巡礼者のかく語りき

自由気ままに書き綴る雑記帳

アイプラ楽曲ライナーノーツ #58 恋心 ああ無情

 



 恋心 ああ無情/小美山愛×赤崎こころ×鈴村優×奥山すみれ×kana


 初出は2023年7月16日に開催された『IDOLY PRIDE VENUS PARTY THE FIRST』DAY2。
音源は本曲単体での配信リリースに、アルバム『IDOLY PRIDE Collection Album [chronicle] 』に収録されたグループの垣根を越えた特別ユニット楽曲で、ユニットメンバーは、TRINITYAiLEの鈴村優と奥山すみれ。LizNoirの小美山愛と赤崎こころ。ⅢXのkana。

そして本曲は、LIVE『VENUS PARTY The First』における目玉となっていた、トリエル、サニピ、月スト、franのソロ楽曲……と、予告無しでの新曲初お披露目バーゲンセールの締めを飾った楽曲でもあった。本曲が披露される前にボイスドラマが流れてこのメンバーだと知った時は、コレ混ぜていいヤツなのか?混ぜるな危険って言葉を知ってるのかとwwwwwえらく狼狽したのを憶えている。
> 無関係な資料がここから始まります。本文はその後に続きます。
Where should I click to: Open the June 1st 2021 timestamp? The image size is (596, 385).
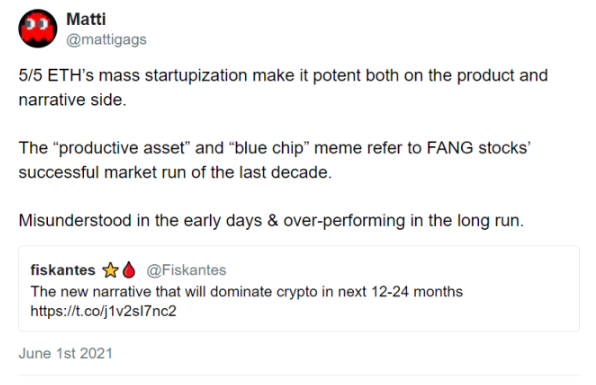point(65,353)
優、すみれ、愛、こころ、kanaに共通しているのは、グループのセンター&リーダーではない者達。それと、他の事務所(バンプロダクション・プレタポルテ)から星見プロに移籍して来た外様といった者達でもある。そういった子達だからこそ歌える楽曲になっているのかと思える。


 楽曲タイトルに銘打たれている『恋心』や、歌詞を読んでみると本曲は恋愛模様や恋の駆け引きをテーマにした楽曲というインプレッションで良いと思う。それとはまた別で、センタ―ではない者達が星見のマネージャー(牧野)に対してそれぞれが「私をもっと見て欲しい!!!!!」といった承認欲求をアピールしていく魂の叫びを表す楽曲でもあると感じた。自分の抱いたインプレッションとしては後者の方が強かったりする。

そう感じられた要因としてあるのは、優、すみれ、こころ、愛、kanaがこれまでに辿って来たアイドルとしての軌跡に他ならない。前述でも触れたが、この五人は他の事務所から星見に移籍して来た子達。そして、ある子は星見のマネージャー(牧野)に対しての印象をこう語っている。

 

 

 ―こんなに家族みたいに接してくれる マネージャーさんは初めてです!

 

 

 この言は、ゲームのホーム画面や交流モードにて語られる奥山すみれの言葉。彼女以外の子が牧野に対してどう思っておるかは分からんが……彼のアイドルに寄り添って徹底して支えようとする姿は、外から入って来た五人にとって彼は未知で異質な存在だったのではないだろうか。そんな彼に人として惹かれていったのだと。

ただ、この五人はグループのセンターじゃない。とは言え……彼は立場とかで接し方は変えていなくて分け隔てはしていない。彼女達もそいつは理解しているが、それでもやっぱり自分だけを見てもらいたい、認めて欲しいってのは自然なモノではないだろうか。

未知で異質な存在である牧野に対して、五人は好意を抱いて接して来る。(好意が恋愛感情込みなのかどうかはいろいろな解釈があるだろう)どうでも良いと思った人へは当たり障りない接し方をするだろうから。優、こころ、kanaはそういう所はドライでシビアだと勝手に思っておる。


 メンバーの性格と個性もまた面白い組み合わせだと思える。(あくまでも著者の印象だが…)曲者・食わせ者感のある優、こころ、kana。生真面目で純粋なすみれと愛。対照的な性質の者達が関わっている事なのか曲調の方も、キュートさがベースになっているがどこかトリッキーさがあり、強烈に聴覚に纏わりついて得も言われない中毒性へ昇華していく。 

キュートさと同居しているトリッキーさは、五人が牧野に対して試みてるアプローチを表していると解釈している。直向きに頑張る子、からかって煙に巻く様な行動と言動をとる子、あえて横柄な態度を取る子……そのアプローチは様々で一筋縄じゃない。

 曲者揃いなこの面子がごく普通の楽曲なんて謳うワケがなかった。
本曲が聴覚に纏わりついて離れない中毒性の高い変態楽曲の域まで昇華出来たのは、楽曲自体の持っているチカラがあればこそだが、そいつを引き出したのは紛れもなくグループのセンターではない、優、すみれ、こころ、愛、kanaの意地とPRIDEなのかもしれない。何かをひっくり返そうとする者のエネルギーってのはもの凄い熱量を持っているのだから。